От этого столба мне самостоятельно надо было перейти потом к другому. Когда начал работать, светило солнце, всё было нормально. Столб мой был гладенький, без повреждений, так что я с ним быстро управился и пошёл ко второму, но путь мне преградило самое настоящее болото, поросшее камышом и осокой. Я тихонечко двинулся по мшистым кочкам. Прыг да прыг с одной на другую. Но скоро увяз, зачерпнул сапогом зеленоватую жижу и вернулся обратно. Что, «тревожную группу» вызывать, чтобы вернуться за все ограждения и КСП? Одному нельзя – испорчу рифлёную «песочницу», да ещё эта сигнализация – такой шухер подыму! Сейчас, конечно, всё по-другому, но и в те времена технические средства охраны были довольно хитры и изощрённы.

Я решил обойти болото по польской стороне. Пограничников ни ихних, ни наших не видать, болото это не такое уж большое, никакого риска. И я, подхватив суму с банками, кистями, направился быстрой ходкой к намеченной цели – к двум маячившим друг против друга вдали за болотом столбам. Кстати, польский, красно-белый, проглядывался лучше, наш же, полузащитного цвета, сливался с зеленью кустарников.

Такой быстрой смены погоды я ни до, ни после того дня не видел. Откуда ни возьмись, набежали лиловые тучи, всё вокруг потемнело, засверкали молнии, гром загремел артиллерийской канонадой, и хлынул проливной дождь. Я, казалось бы, уже добрался по «берегу», посуху до срединного края болота, где обнаружил, что оно имеет замаскированные рукава, и их тоже надо было обходить. Не привык я сворачивать с намеченного пути, пошёл дальше. Тут-то и началось…

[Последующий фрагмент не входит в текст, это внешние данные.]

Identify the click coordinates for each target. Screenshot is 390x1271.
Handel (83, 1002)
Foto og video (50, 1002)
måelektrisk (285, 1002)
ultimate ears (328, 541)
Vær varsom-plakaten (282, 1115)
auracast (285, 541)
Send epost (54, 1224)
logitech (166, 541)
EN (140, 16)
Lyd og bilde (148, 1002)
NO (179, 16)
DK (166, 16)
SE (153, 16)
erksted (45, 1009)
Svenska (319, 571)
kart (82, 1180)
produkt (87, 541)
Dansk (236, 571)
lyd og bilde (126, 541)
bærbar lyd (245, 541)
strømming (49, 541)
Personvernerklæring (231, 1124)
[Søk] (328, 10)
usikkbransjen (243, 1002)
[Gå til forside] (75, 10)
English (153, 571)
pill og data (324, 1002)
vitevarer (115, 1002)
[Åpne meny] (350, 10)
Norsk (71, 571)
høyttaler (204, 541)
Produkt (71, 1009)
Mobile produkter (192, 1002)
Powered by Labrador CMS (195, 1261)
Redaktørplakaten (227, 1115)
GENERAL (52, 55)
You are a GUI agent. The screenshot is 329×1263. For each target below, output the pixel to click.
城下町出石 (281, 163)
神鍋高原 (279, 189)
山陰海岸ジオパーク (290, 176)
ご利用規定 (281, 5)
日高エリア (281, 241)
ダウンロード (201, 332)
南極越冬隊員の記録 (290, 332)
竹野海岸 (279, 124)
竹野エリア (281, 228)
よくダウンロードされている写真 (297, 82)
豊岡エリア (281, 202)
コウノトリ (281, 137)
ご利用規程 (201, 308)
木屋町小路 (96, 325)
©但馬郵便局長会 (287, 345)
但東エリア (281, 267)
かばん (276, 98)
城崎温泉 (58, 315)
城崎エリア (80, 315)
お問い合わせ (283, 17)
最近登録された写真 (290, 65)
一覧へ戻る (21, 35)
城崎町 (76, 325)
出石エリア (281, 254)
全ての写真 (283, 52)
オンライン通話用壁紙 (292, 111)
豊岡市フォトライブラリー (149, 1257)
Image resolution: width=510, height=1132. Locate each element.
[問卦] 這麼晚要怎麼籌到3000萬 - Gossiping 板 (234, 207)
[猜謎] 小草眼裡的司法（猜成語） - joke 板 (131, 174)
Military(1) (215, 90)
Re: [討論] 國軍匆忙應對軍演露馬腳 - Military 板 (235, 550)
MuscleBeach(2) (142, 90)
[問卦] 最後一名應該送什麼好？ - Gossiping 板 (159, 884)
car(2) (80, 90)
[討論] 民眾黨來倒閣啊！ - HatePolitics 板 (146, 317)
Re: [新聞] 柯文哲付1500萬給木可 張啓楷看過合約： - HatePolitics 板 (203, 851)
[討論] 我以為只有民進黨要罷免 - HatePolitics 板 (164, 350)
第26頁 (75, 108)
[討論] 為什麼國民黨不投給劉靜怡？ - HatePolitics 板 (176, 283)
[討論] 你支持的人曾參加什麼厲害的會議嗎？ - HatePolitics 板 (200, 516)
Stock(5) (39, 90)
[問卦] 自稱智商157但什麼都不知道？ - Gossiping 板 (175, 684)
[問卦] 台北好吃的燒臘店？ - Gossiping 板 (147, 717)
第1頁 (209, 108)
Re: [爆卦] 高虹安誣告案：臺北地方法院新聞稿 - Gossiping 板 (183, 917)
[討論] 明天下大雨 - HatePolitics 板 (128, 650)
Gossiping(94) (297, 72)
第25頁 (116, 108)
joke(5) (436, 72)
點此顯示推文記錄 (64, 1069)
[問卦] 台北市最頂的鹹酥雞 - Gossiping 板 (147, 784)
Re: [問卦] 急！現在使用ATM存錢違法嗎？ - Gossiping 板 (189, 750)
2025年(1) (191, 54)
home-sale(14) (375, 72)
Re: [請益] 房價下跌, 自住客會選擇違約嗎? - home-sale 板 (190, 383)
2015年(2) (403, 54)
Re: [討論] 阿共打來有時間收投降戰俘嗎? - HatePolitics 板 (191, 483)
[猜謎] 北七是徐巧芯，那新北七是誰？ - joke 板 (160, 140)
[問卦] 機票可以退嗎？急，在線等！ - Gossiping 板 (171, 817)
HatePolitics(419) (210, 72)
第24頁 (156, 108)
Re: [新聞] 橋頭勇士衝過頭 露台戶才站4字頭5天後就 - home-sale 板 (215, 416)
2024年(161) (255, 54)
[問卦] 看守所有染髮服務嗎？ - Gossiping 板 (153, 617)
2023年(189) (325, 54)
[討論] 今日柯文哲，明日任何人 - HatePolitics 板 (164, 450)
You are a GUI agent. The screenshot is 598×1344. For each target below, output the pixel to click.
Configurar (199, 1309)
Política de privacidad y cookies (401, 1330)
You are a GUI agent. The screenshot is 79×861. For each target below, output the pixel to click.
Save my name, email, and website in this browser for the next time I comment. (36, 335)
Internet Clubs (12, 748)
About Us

Я упорствовал, проклиная всё на свете – и непогоду, и дежурного, объявившего мне этот наряд, и самого себя за то, что не вызвал «тревожную группу». А ливень не унимался, он усиливался и усиливался, пока не превратился в Ниагарский водопад. Он-то вместе со шквалистым ветром и сбил меня с ног. Или я просто поскользнулся? Так или иначе, свалился в какой-то овражек, где с моей ногой и случилась беда. Боль электрическим током прошлась от лодыжки вверх по всему телу, будто меня молнией шибануло. Я плохо переношу различные болезни и всякие боли. Слабак, наверно. Вот начнут враги пытать, все секреты выдам, какие знаю и не знаю.

Тем временем овражек стал быстро наполняться водой. Не хватало коренному волжанину в какой-то позорной яме утонуть! Я полез по склону, скользя и скатываясь обратно. Когда воды было уже по пояс, попытка удалась, и я выбрался из западни.

Я растянулся ничком в холодной мути, бездумно хороня лицо в ладонях, повторяя про себя одно и то же: «Ничего, я терпелив и упрям. Переживём и эту напасть!» Что интересно, много лет спустя, мой шеф выговаривал мне у себя в кабинете: «Ты необыкновенно упрям, дорогой, стоишь на своём вопреки всякому здравому смыслу». Я ответил, вспомнив ту бурю и ту мутную жижу, в которой лежал вниз лицом под дождём: «Да, что есть, то есть».

А дождь сменился градом. Белые горошины забарабанили по спине, по неприкрытому затылку. А где фуражка-то? (Замечу в скобках, у погранцов пилоток нет, только фуражки. А так хотелось походить в лёгкой пилоточке!) Стал шарить вокруг – не нашёл. Наверное, в яме осталась.

Наконец, в небесной канцелярии смилостивились – заменили град на душ простого, но сильного дождя. По-прежнему сверкало, громыхало, и порывистый ветер накатывал и накатывал дождевыми волнами. Надо было двигаться, и я пополз, превозмогая боль в ноге. Сколько длился этот кошмар, трудно сказать. Сознание вдруг прояснилось, когда я наткнулся на столбик с вывеской «Mala-Malina».

3

Дембельнулись (армейский жаргон) – уволились в запас. От слова «демобилизация».